I've been saying for years that the problem with the media is that they started hiring people with "journalism" degrees who knew nothing save some biases they picked up in college and how to structure a story. They used to hire bright people with brains who knew something. Now they hire gibbering idiots. Case in point: this pathetic article which attempts - lamely - to put the greatness of Barack Obama in historical context. On page 2, the writer informs us that Lyndon Johnson's great talent was demonstrated by his ability to round up "the Southern Republicans in the Senate" and get them on board for the Civil Rights Act of 1965. Because to these dimiwtted little J-School types, everyone knows that the Republicans are bad guys, racists, evil anti-civil rights types. Except of course that in 1965 there were NO Southern Republicans in the Senate. Not one. Unless you expand the definition to include Texas, in which case there was one - John Tower - and he voted against the bill. Every other US Senator from a southern of border state was a democrat. And every one of them voted against the civil rights act. http://www.nytimes.com/2008/02/17/weekinreview/17zernike.html?_r=1&oref=slogin It's not just that they're biased - it's that they're stupid.

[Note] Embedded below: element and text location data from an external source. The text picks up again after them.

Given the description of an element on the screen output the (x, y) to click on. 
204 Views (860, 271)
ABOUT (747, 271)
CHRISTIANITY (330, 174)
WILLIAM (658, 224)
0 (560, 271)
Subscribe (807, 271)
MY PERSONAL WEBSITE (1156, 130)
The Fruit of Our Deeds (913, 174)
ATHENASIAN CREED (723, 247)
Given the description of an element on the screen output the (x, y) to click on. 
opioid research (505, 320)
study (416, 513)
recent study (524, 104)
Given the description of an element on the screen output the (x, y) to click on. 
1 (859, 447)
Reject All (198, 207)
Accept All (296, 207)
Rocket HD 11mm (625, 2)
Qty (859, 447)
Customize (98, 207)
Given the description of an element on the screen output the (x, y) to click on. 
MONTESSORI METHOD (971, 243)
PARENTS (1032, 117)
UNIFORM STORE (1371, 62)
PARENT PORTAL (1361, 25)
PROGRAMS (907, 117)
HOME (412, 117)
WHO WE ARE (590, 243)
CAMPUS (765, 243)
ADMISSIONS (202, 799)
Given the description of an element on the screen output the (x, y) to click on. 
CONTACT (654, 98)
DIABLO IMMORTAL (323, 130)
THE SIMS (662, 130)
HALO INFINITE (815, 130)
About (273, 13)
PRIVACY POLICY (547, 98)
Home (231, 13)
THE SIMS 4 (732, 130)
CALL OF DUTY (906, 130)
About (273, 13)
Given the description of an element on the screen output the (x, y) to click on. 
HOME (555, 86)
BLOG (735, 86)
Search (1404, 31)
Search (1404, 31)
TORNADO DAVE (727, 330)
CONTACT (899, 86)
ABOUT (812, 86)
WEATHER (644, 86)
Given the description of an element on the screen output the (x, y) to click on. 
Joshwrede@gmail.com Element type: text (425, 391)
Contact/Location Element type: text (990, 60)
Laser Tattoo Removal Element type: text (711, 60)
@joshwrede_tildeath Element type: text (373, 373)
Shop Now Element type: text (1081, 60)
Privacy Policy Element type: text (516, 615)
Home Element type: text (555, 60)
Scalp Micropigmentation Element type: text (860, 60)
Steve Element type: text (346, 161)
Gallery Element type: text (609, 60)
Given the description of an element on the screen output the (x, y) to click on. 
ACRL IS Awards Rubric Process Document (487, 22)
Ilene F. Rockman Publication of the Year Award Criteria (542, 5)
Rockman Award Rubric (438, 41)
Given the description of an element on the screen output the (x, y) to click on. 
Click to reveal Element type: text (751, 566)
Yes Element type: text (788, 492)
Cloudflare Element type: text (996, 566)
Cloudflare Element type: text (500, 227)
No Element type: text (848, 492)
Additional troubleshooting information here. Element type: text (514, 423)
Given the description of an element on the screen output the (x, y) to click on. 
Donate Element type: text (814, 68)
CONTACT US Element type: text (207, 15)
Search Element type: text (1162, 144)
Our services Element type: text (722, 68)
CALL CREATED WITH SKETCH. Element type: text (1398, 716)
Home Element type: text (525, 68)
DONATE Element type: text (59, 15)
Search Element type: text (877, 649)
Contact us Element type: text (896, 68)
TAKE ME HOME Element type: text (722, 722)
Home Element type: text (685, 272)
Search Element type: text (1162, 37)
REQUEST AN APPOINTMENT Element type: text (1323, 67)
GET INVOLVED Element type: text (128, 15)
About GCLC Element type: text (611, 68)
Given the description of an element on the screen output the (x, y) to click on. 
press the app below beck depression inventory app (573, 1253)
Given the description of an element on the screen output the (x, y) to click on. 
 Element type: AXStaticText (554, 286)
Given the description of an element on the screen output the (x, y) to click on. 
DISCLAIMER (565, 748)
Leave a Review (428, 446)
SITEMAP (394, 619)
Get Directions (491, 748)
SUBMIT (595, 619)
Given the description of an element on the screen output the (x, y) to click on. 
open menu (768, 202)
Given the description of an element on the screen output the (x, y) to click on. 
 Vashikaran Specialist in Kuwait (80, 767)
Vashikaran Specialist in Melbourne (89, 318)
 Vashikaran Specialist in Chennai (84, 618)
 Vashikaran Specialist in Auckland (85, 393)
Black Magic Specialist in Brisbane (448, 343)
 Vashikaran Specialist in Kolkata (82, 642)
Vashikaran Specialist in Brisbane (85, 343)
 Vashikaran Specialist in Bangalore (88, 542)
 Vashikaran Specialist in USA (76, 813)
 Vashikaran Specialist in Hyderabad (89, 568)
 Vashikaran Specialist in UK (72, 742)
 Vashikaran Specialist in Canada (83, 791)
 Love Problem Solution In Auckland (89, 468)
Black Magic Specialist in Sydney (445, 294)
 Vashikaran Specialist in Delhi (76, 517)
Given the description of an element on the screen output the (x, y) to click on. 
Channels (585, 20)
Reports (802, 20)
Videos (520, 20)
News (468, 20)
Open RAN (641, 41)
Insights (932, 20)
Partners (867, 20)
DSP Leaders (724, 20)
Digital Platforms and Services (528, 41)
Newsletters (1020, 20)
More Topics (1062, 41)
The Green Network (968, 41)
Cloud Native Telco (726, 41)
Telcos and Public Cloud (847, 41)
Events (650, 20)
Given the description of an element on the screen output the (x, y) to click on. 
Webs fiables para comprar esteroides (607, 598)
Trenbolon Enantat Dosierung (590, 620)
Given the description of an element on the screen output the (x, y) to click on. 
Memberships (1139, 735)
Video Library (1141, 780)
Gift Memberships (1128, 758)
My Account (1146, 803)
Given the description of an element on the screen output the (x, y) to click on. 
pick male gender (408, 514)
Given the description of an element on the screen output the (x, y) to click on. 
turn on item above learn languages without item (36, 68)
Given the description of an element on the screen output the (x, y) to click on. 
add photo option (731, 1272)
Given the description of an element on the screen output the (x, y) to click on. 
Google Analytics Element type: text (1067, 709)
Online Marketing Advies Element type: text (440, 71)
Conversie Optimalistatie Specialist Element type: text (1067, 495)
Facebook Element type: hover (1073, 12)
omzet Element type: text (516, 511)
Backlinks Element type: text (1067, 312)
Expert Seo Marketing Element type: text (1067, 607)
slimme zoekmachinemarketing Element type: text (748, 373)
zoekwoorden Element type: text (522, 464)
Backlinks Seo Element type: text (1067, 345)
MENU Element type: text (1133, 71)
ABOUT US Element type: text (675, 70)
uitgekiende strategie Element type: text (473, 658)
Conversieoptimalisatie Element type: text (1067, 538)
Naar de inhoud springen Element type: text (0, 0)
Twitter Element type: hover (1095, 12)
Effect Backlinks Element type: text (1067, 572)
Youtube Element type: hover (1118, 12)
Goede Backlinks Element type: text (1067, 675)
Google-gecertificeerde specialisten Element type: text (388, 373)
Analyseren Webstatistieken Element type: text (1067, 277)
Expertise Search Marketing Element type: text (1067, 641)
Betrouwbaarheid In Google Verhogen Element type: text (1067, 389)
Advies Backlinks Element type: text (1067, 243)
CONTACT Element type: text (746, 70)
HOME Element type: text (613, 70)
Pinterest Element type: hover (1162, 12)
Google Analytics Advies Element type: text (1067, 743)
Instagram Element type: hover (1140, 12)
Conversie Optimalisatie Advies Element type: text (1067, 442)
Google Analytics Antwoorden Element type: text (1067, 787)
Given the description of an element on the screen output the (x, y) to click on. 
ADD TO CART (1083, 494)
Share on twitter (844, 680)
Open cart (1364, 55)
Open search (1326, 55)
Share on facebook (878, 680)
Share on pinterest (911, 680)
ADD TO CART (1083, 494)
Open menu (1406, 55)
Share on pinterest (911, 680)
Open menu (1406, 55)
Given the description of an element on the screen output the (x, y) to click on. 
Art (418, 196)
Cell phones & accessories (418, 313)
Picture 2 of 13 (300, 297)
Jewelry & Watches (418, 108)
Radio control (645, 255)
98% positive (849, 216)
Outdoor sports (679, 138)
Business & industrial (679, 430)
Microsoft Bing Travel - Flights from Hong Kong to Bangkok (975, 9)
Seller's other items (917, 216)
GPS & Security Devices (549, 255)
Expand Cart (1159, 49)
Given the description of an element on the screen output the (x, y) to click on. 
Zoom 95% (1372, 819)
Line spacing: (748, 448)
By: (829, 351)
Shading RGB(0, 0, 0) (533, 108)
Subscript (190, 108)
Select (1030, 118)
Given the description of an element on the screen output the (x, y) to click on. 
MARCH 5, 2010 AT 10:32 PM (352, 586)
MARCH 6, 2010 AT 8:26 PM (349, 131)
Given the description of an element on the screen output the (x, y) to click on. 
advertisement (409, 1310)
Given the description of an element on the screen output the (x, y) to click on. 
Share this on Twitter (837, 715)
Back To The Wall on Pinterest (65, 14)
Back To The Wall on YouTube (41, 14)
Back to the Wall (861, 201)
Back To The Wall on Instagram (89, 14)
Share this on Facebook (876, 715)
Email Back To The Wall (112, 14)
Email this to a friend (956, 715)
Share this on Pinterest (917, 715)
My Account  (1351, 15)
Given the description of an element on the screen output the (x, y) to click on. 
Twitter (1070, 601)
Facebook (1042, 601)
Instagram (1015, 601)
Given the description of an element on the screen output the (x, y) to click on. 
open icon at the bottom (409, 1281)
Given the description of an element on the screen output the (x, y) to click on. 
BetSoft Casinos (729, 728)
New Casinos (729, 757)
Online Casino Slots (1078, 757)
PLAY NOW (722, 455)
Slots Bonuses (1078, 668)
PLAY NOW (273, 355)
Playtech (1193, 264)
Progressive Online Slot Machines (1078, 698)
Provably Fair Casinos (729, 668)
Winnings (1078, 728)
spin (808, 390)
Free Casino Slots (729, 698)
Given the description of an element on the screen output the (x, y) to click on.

Did they edit the piece? I don't see the quote that you have there, Archer. This is the closest thing:
I believe that is what Bill referred to. I wrote the reporter asking for her source on the southern republicans. You could have called Harry Byrd lots of things but you could never call him a Republican. He was too far to the right for that.
"Southern" Republicans The sentence is stuck between quotes from Doris Kearns Goodwin, almost as if to attribute it to her! Delete the word "southern" in the NYT article and the quote makes sense. Not to the author of course, but to the rest of us. You should have also asked her if she ever heard of the term "Dixiecrat"!